-- START OF Dataset entries --
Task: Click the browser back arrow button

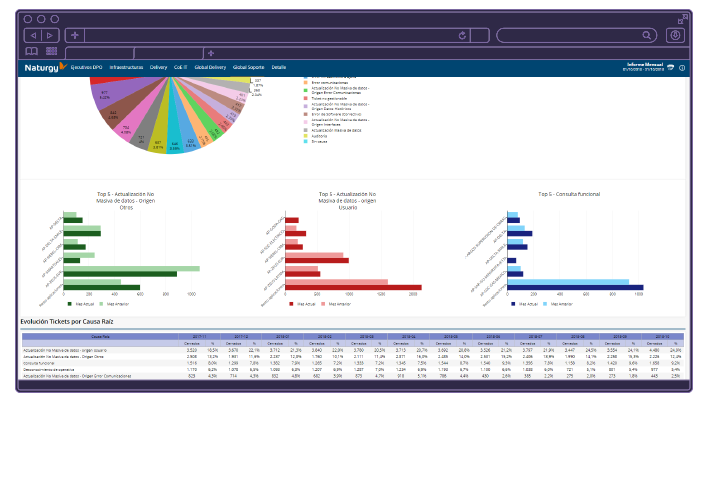Action: click(x=32, y=35)
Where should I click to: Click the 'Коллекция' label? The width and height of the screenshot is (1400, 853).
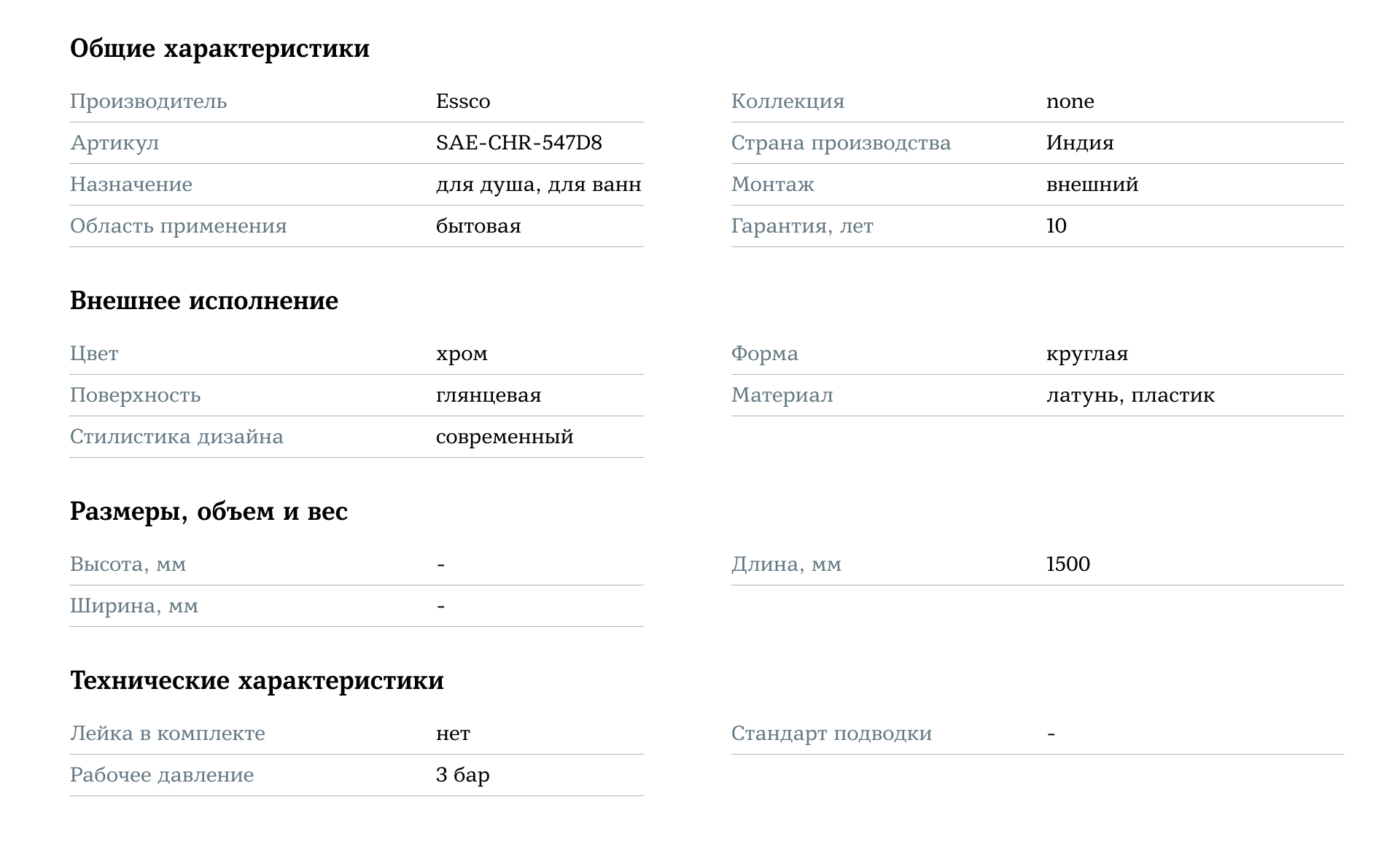788,101
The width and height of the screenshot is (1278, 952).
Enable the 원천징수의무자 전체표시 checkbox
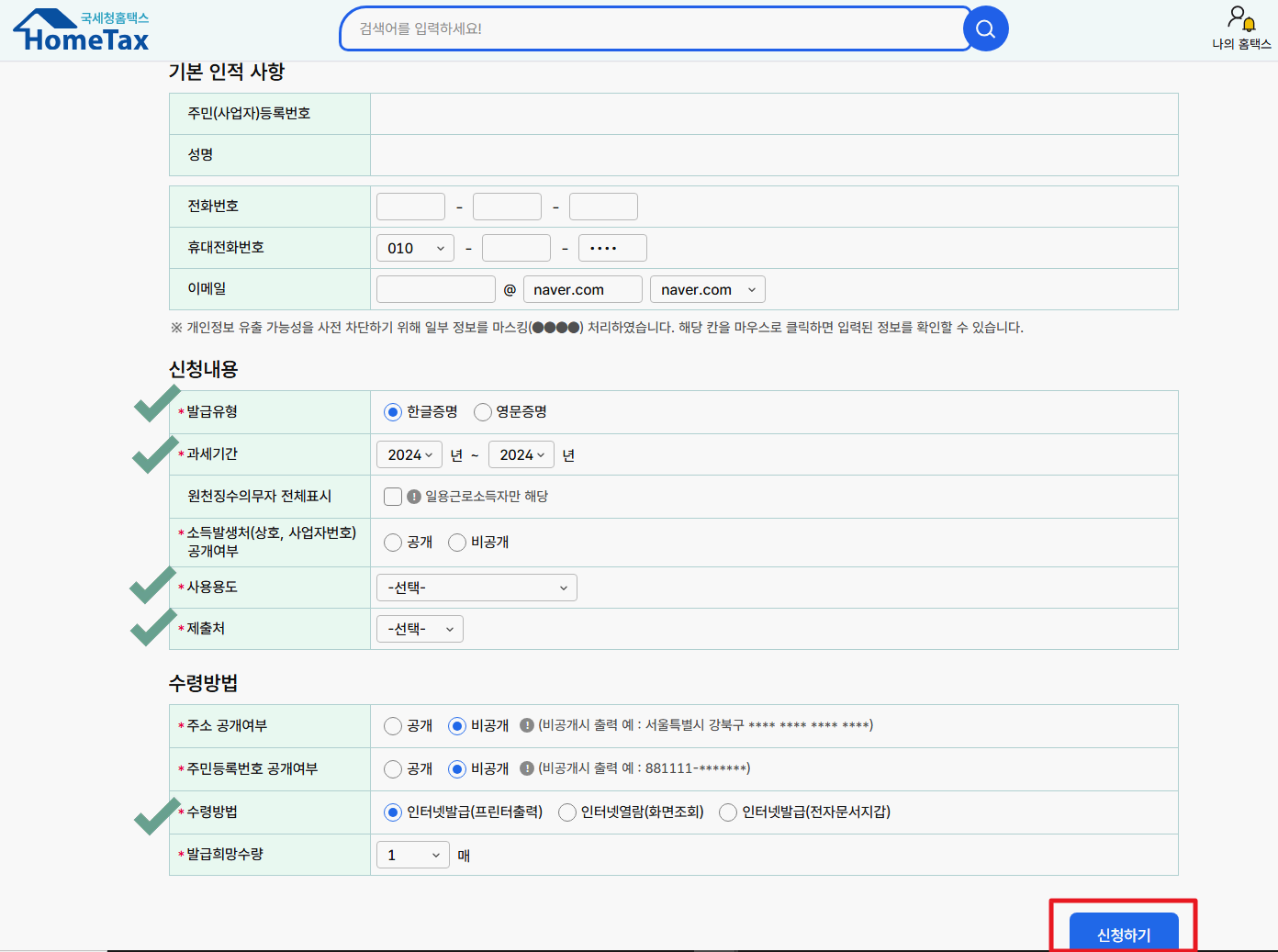pyautogui.click(x=392, y=496)
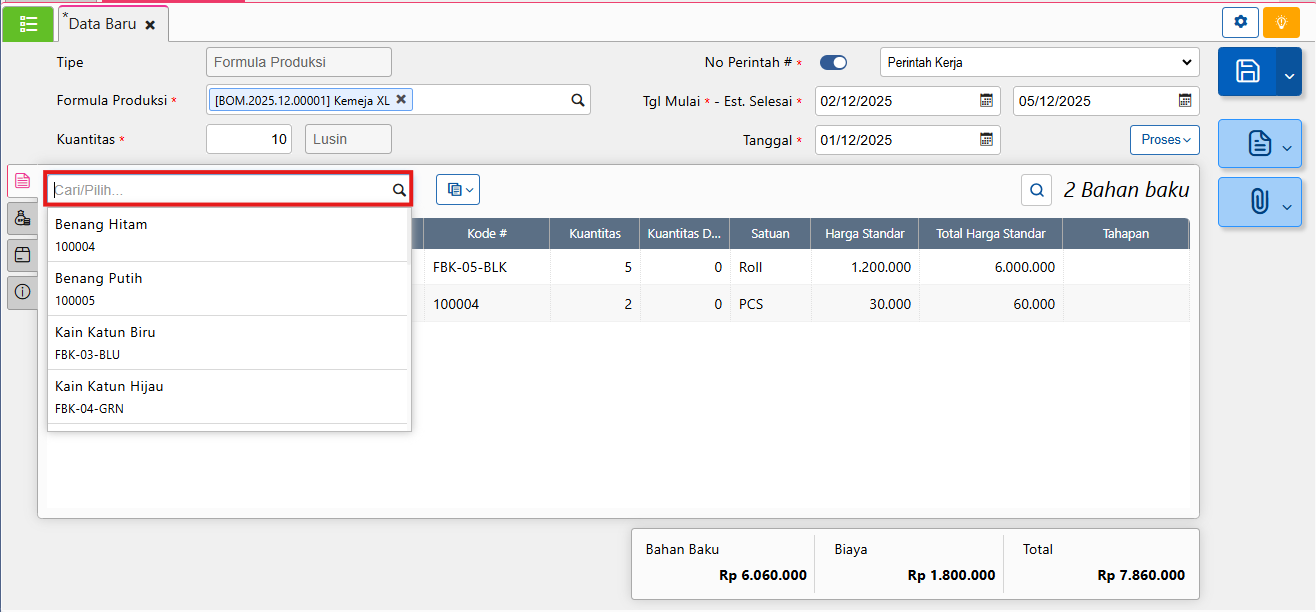Open the Proses dropdown button

[1164, 140]
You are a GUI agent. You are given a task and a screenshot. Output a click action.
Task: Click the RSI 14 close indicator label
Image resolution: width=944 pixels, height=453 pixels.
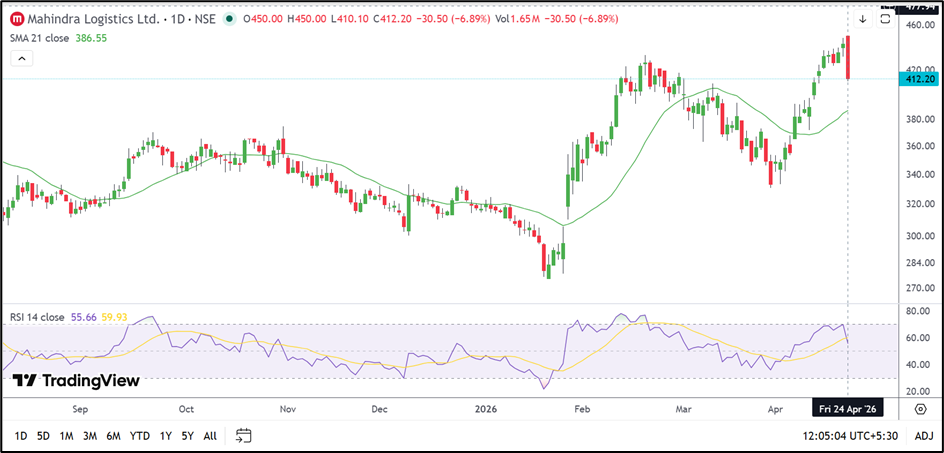pyautogui.click(x=37, y=317)
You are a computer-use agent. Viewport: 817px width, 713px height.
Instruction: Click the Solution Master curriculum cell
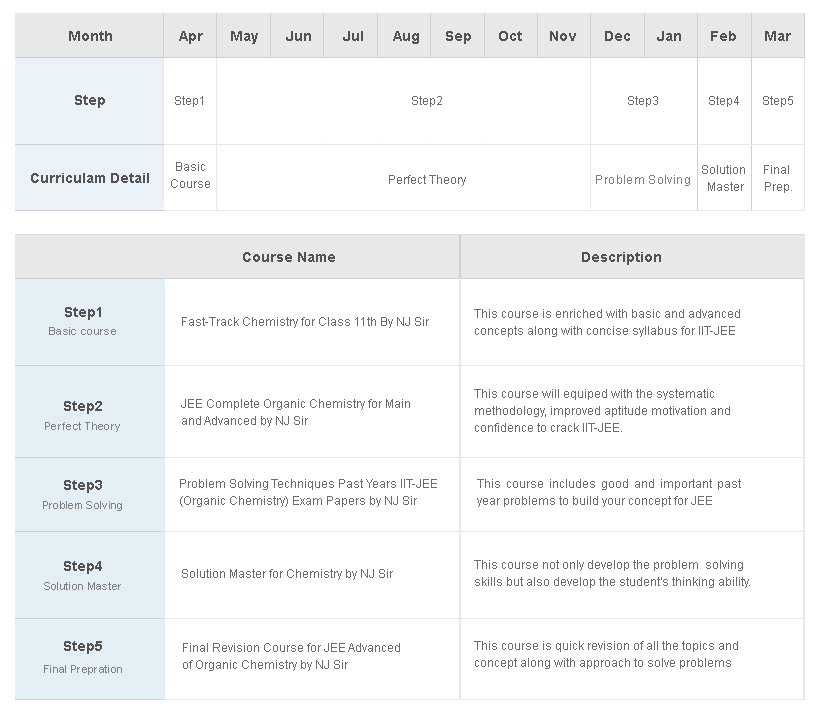click(x=724, y=178)
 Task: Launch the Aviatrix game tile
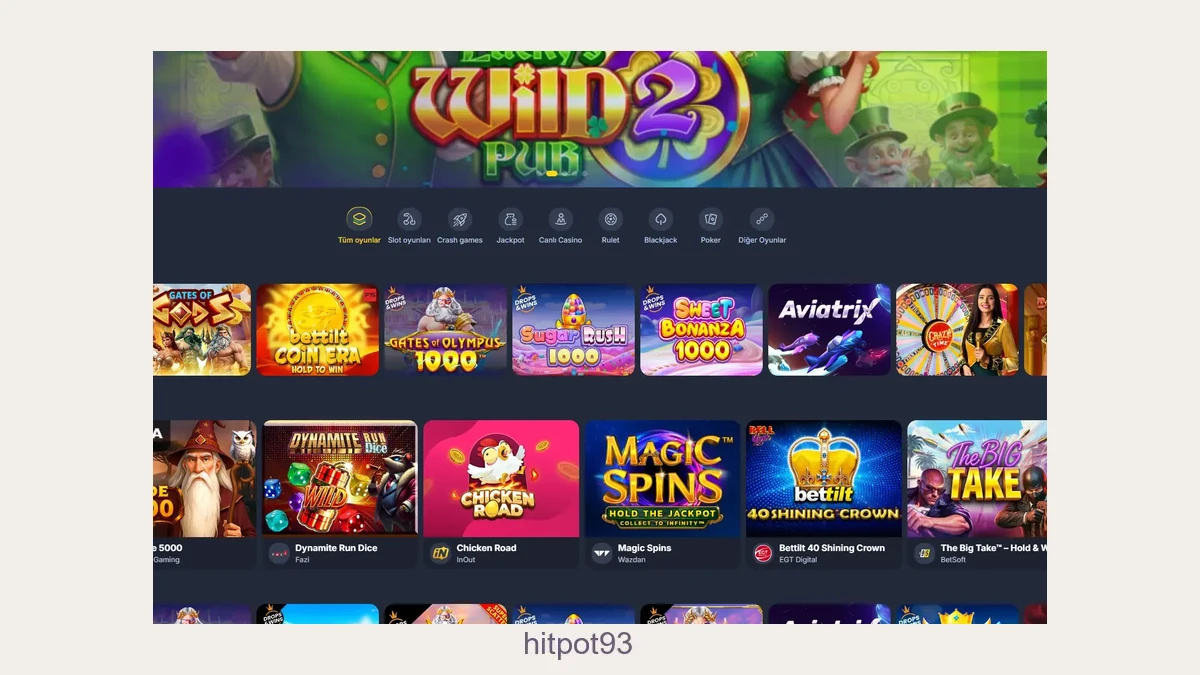tap(830, 330)
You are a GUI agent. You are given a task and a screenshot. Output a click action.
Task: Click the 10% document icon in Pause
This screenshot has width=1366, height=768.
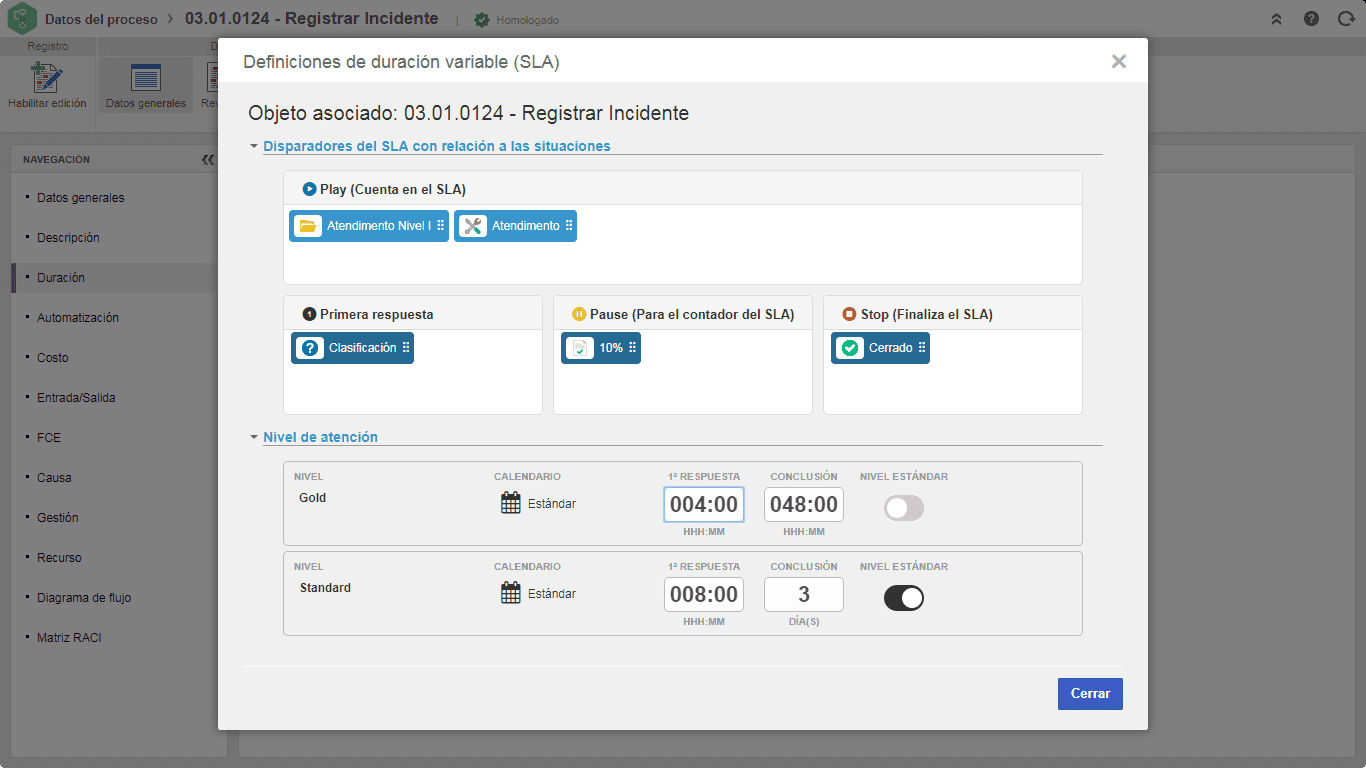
-- END OF Dataset entries --
▶ [Set task]
Quote every one of the records above word for word, leaving out the pictures.

▶ [Full response]
Task: Click the browser back arrow button

Action: click(x=32, y=35)
Where should I click to: Click the 'Коллекция' label? The width and height of the screenshot is (1400, 853).
788,101
The width and height of the screenshot is (1278, 952).
Enable the 원천징수의무자 전체표시 checkbox
pyautogui.click(x=392, y=496)
Open the Proses dropdown button

[1164, 140]
You are a GUI agent. You are given a task and a screenshot. Output a click action.
Task: Click the RSI 14 close indicator label
Image resolution: width=944 pixels, height=453 pixels.
pyautogui.click(x=37, y=317)
You are a computer-use agent. Viewport: 817px width, 713px height.
Instruction: Click the Solution Master curriculum cell
click(x=724, y=178)
 Task: Launch the Aviatrix game tile
tap(830, 330)
You are a GUI agent. You are given a task and a screenshot. Output a click action.
Task: Click the 10% document icon in Pause
This screenshot has width=1366, height=768.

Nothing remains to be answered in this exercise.